We don’t want to get too detailed, as that would mean we end up taking too long and creating a data dictionary rather than a data catalogue. So for example, while identifying that some data relationships contain data about an ‘address’, we won’t zoom in to a level of detail that recognises ‘house number’, ‘postcode’, and so on. We would however recognise the difference between ‘customer address’ and ‘supplier address’, as they are two different topics of data, albeit similar ones.
Data lineages are a number of data flows arranged in a sequence, according to a specific scenario. We use them to understand the whole ‘upstream’ and ‘downstream’ big-picture of how data moves in particular situation. A very simple example would be a customer online order process, where we would expect to see that the first data flow is the customer’s selection of a product into the basket, the second data flow would be the customers details during checkout, and the third data flow might be the customer’s payment details, before the process completes with a fourth flow of order confirmation data.
In reality, the data lineage would very likely be more complex than that, but the principle is the same. We want to see the sequence in which data flows occur, so that we can understand the ‘upstream’ and ‘downstream’ states of the data involved in the process. Data lineages can be quite time consuming to analyse, so unlike a data catalogue which is created as an holistic foundation of our data understanding, data lineages are typically analysed only when necessary.
How is a Data Catalogue Prototyped?
Quite simply it’s a matter of gathering the right information and knowledge, and then recording and presenting it in ways that are beneficial.

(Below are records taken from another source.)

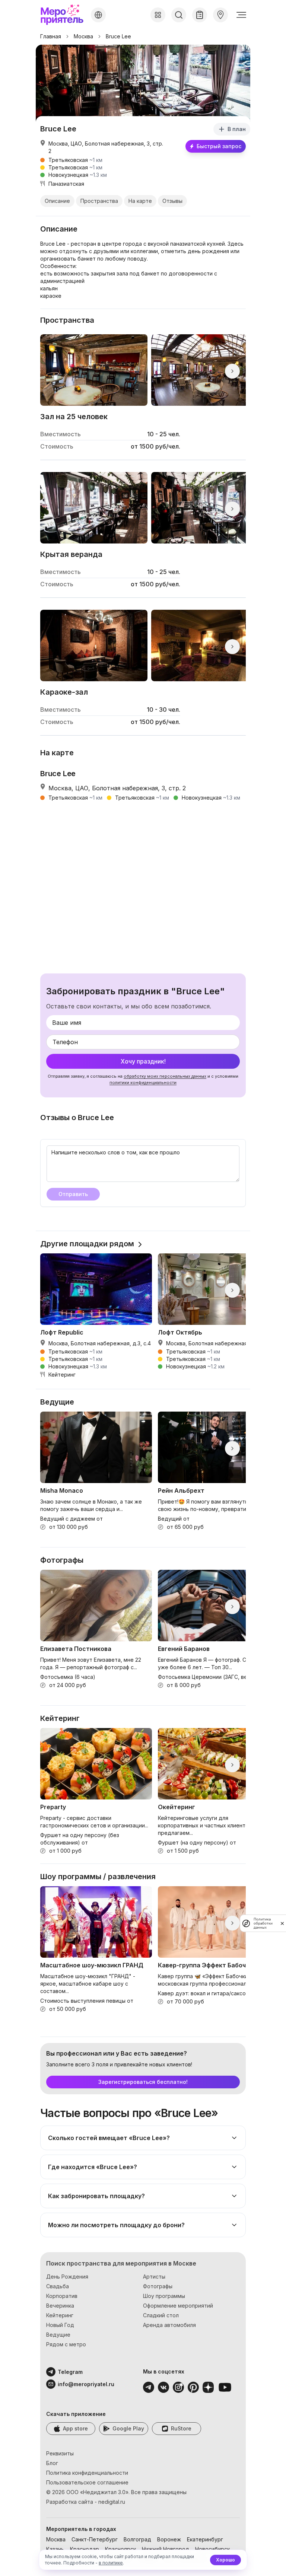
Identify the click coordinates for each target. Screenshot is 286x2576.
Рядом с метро (66, 2344)
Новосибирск (212, 2549)
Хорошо (225, 2560)
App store (75, 2428)
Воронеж (169, 2539)
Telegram (70, 2372)
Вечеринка (60, 2305)
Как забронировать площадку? (96, 2196)
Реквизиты (60, 2453)
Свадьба (57, 2286)
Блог (52, 2463)
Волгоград (137, 2539)
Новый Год (60, 2325)
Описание (57, 201)
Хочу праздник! (143, 1061)
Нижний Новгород (165, 2549)
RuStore (181, 2428)
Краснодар (84, 2549)
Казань (55, 2549)
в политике (111, 2563)
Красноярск (120, 2549)
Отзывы (172, 201)
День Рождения (67, 2276)
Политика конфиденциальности (87, 2473)
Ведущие (58, 2334)
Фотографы (157, 2286)
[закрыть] (282, 1923)
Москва (83, 36)
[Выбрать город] (98, 14)
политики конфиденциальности (143, 1082)
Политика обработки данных (263, 1923)
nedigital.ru (111, 2502)
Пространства (99, 201)
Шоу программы (164, 2296)
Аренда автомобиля (169, 2325)
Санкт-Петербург (95, 2539)
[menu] (241, 14)
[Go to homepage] (64, 14)
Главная (50, 36)
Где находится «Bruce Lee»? (92, 2167)
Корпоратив (61, 2296)
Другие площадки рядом (87, 1243)
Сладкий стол (161, 2315)
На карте (140, 201)
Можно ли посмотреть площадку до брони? (116, 2225)
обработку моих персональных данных (165, 1076)
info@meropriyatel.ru (76, 2384)
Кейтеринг (59, 2315)
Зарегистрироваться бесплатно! (143, 2082)
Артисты (154, 2276)
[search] (178, 14)
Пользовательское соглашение (87, 2482)
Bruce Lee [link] (118, 36)
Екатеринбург (205, 2539)
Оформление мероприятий (178, 2305)
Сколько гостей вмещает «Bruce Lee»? (109, 2138)
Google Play (128, 2428)
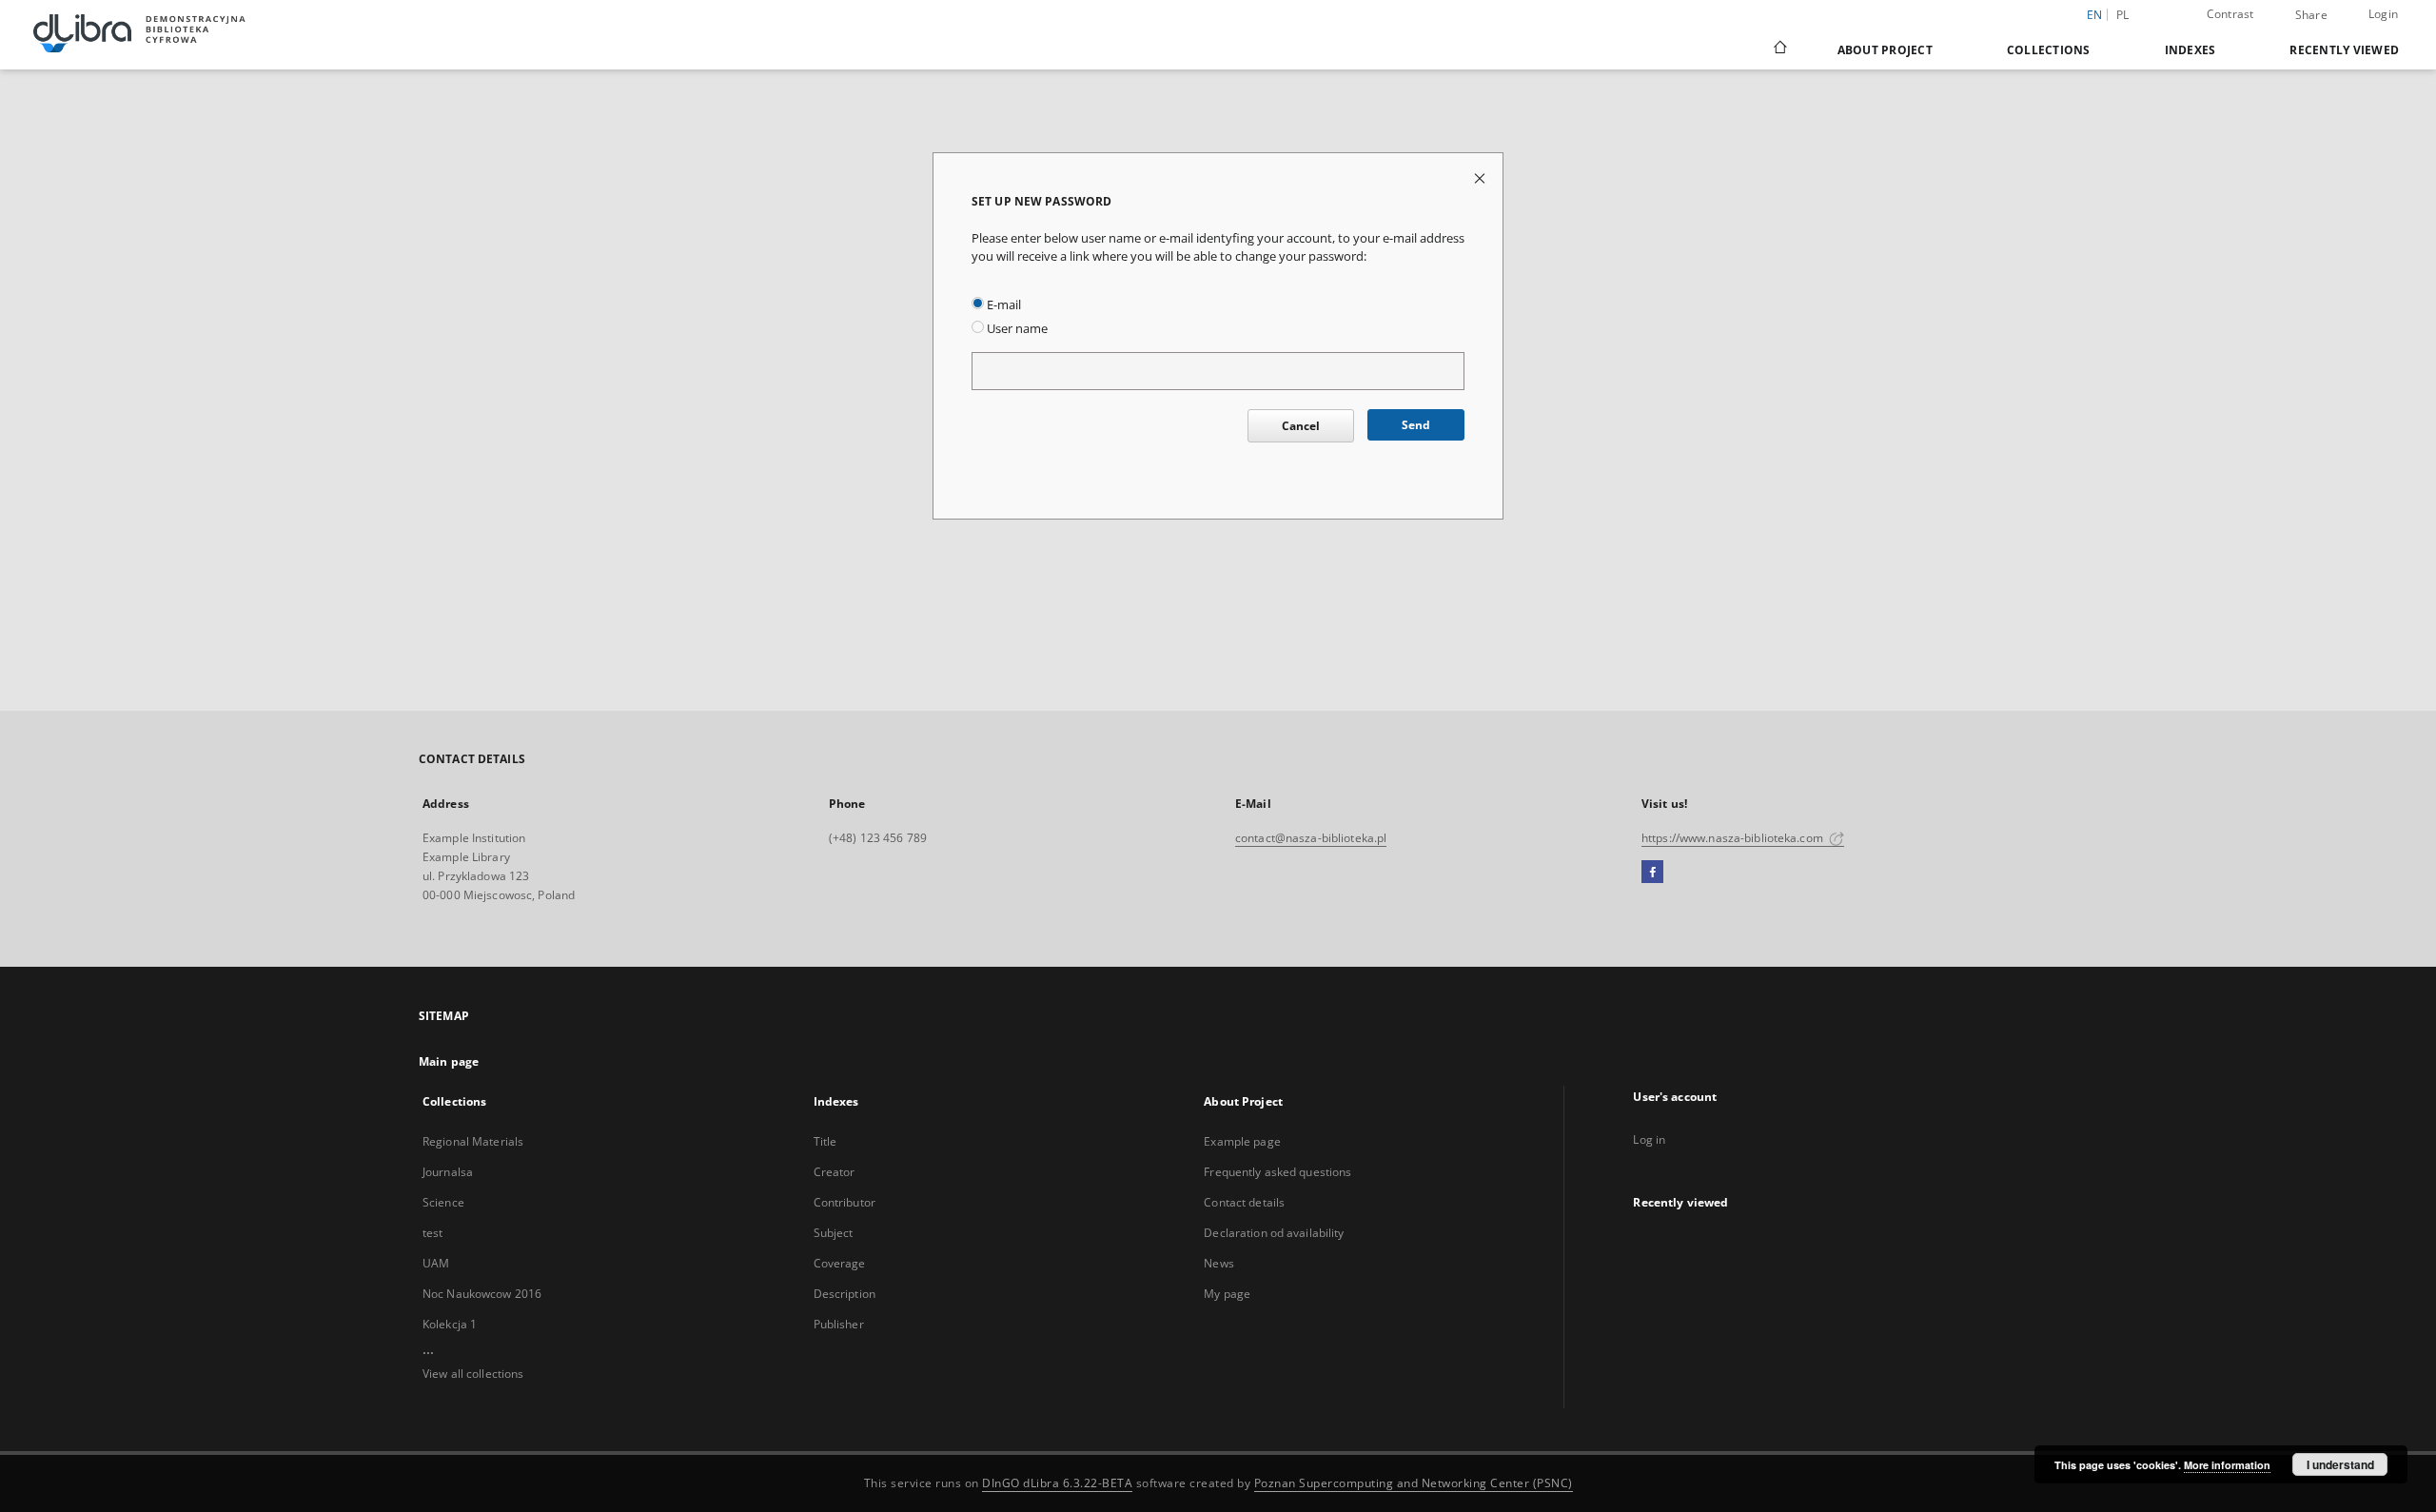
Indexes (2190, 50)
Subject (834, 1233)
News (1218, 1263)
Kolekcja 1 (449, 1324)
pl (2123, 15)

To create a prototype data catalogue, knowledge and information about data is gathered through analysis of IT infrastructure, and through consultation with business and IT stakeholders. And because we’re just prototyping, we can use simple spreadsheets and diagrams. This will allow us to understand a lot more about the size and shape of data in the organisation, and what we need from a data catalogue long-term. From there, we can use what we’ve learnt from the data catalogue prototype to make well-informed decisions about the cost-benefits of using more advanced or specialised data cataloguing tools and technology.